What you should do:
Exactly as shown below, retype every line of the data.

+ + + +

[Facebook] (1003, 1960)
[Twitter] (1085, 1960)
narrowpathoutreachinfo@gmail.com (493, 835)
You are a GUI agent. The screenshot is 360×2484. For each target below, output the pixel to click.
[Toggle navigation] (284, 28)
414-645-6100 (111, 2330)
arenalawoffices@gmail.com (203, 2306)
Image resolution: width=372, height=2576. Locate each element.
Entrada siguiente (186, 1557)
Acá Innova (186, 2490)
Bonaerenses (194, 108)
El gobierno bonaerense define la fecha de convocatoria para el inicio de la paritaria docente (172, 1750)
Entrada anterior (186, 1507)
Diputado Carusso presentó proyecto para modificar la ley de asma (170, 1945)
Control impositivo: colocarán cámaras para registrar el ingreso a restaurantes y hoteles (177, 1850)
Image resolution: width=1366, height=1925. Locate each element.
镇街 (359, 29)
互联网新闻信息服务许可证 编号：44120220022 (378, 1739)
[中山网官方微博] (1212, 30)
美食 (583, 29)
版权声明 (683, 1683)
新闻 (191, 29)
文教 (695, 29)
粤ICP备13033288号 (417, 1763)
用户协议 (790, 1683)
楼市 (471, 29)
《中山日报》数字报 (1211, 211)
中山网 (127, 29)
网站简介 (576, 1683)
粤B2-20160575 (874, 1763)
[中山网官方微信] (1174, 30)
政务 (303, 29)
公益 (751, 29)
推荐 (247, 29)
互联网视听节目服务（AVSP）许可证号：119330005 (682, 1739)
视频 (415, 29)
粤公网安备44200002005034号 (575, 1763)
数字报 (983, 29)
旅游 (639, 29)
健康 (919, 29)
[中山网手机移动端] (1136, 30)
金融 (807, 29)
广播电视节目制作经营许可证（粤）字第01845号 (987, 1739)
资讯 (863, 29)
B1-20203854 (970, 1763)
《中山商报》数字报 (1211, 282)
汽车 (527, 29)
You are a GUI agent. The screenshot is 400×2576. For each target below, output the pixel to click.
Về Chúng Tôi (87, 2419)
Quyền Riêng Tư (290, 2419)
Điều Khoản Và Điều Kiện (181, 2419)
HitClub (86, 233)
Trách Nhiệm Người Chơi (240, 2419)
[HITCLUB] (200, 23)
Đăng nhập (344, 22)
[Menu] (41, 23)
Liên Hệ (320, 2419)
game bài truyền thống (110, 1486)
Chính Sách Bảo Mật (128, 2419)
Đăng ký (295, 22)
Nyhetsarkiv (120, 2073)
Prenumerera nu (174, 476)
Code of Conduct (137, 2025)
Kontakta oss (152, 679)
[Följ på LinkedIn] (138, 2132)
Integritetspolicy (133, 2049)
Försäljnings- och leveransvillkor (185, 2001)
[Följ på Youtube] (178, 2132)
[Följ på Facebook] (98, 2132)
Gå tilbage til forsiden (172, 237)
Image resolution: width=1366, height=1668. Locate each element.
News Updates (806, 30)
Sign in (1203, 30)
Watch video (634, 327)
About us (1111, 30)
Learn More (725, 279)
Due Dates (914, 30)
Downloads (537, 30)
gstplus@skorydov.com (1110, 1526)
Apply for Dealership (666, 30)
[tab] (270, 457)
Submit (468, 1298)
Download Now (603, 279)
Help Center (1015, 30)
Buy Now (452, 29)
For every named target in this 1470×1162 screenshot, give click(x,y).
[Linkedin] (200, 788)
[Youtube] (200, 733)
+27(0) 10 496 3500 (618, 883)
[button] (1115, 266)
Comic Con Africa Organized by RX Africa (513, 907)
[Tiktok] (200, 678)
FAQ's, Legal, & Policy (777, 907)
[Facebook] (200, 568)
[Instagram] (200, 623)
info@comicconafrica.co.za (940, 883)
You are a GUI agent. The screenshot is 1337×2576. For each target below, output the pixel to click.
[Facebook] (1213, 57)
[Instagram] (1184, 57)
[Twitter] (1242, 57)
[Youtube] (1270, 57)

+ + + +

Written reply:
[Facebook] (1003, 1960)
[Twitter] (1085, 1960)
narrowpathoutreachinfo@gmail.com (493, 835)
You are a GUI agent. The screenshot is 360×2484. For each target below, output the pixel to click.
[Toggle navigation] (284, 28)
414-645-6100 (111, 2330)
arenalawoffices@gmail.com (203, 2306)
Image resolution: width=372, height=2576. Locate each element.
Entrada siguiente (186, 1557)
Acá Innova (186, 2490)
Bonaerenses (194, 108)
El gobierno bonaerense define la fecha de convocatoria para el inicio de la paritaria docente (172, 1750)
Entrada anterior (186, 1507)
Diputado Carusso presentó proyecto para modificar la ley de asma (170, 1945)
Control impositivo: colocarán cámaras para registrar el ingreso a restaurantes y hoteles (177, 1850)
Image resolution: width=1366, height=1925. Locate each element.
镇街 (359, 29)
互联网新闻信息服务许可证 编号：44120220022 (378, 1739)
[中山网官方微博] (1212, 30)
美食 (583, 29)
版权声明 (683, 1683)
新闻 (191, 29)
文教 (695, 29)
粤ICP备13033288号 (417, 1763)
用户协议 (790, 1683)
楼市 (471, 29)
《中山日报》数字报 (1211, 211)
中山网 (127, 29)
网站简介 (576, 1683)
粤B2-20160575 (874, 1763)
[中山网官方微信] (1174, 30)
政务 (303, 29)
公益 (751, 29)
推荐 (247, 29)
互联网视听节目服务（AVSP）许可证号：119330005 (682, 1739)
视频 (415, 29)
粤公网安备44200002005034号 (575, 1763)
数字报 (983, 29)
旅游 (639, 29)
健康 (919, 29)
[中山网手机移动端] (1136, 30)
金融 (807, 29)
广播电视节目制作经营许可证（粤）字第01845号 (987, 1739)
资讯 (863, 29)
B1-20203854 (970, 1763)
《中山商报》数字报 (1211, 282)
汽车 (527, 29)
You are a GUI agent. The screenshot is 400×2576. For each target below, output the pixel to click.
Về Chúng Tôi (87, 2419)
Quyền Riêng Tư (290, 2419)
Điều Khoản Và Điều Kiện (181, 2419)
HitClub (86, 233)
Trách Nhiệm Người Chơi (240, 2419)
[HITCLUB] (200, 23)
Đăng nhập (344, 22)
[Menu] (41, 23)
Liên Hệ (320, 2419)
game bài truyền thống (110, 1486)
Chính Sách Bảo Mật (128, 2419)
Đăng ký (295, 22)
Nyhetsarkiv (120, 2073)
Prenumerera nu (174, 476)
Code of Conduct (137, 2025)
Kontakta oss (152, 679)
[Följ på LinkedIn] (138, 2132)
Integritetspolicy (133, 2049)
Försäljnings- och leveransvillkor (185, 2001)
[Följ på Youtube] (178, 2132)
[Följ på Facebook] (98, 2132)
Gå tilbage til forsiden (172, 237)
Image resolution: width=1366, height=1668. Locate each element.
News Updates (806, 30)
Sign in (1203, 30)
Watch video (634, 327)
About us (1111, 30)
Learn More (725, 279)
Due Dates (914, 30)
Downloads (537, 30)
gstplus@skorydov.com (1110, 1526)
Apply for Dealership (666, 30)
[tab] (270, 457)
Submit (468, 1298)
Download Now (603, 279)
Help Center (1015, 30)
Buy Now (452, 29)
For every named target in this 1470×1162 screenshot, give click(x,y).
[Linkedin] (200, 788)
[Youtube] (200, 733)
+27(0) 10 496 3500 (618, 883)
[button] (1115, 266)
Comic Con Africa Organized by RX Africa (513, 907)
[Tiktok] (200, 678)
FAQ's, Legal, & Policy (777, 907)
[Facebook] (200, 568)
[Instagram] (200, 623)
info@comicconafrica.co.za (940, 883)
You are a GUI agent. The screenshot is 1337×2576. For each target below, output the pixel to click.
[Facebook] (1213, 57)
[Instagram] (1184, 57)
[Twitter] (1242, 57)
[Youtube] (1270, 57)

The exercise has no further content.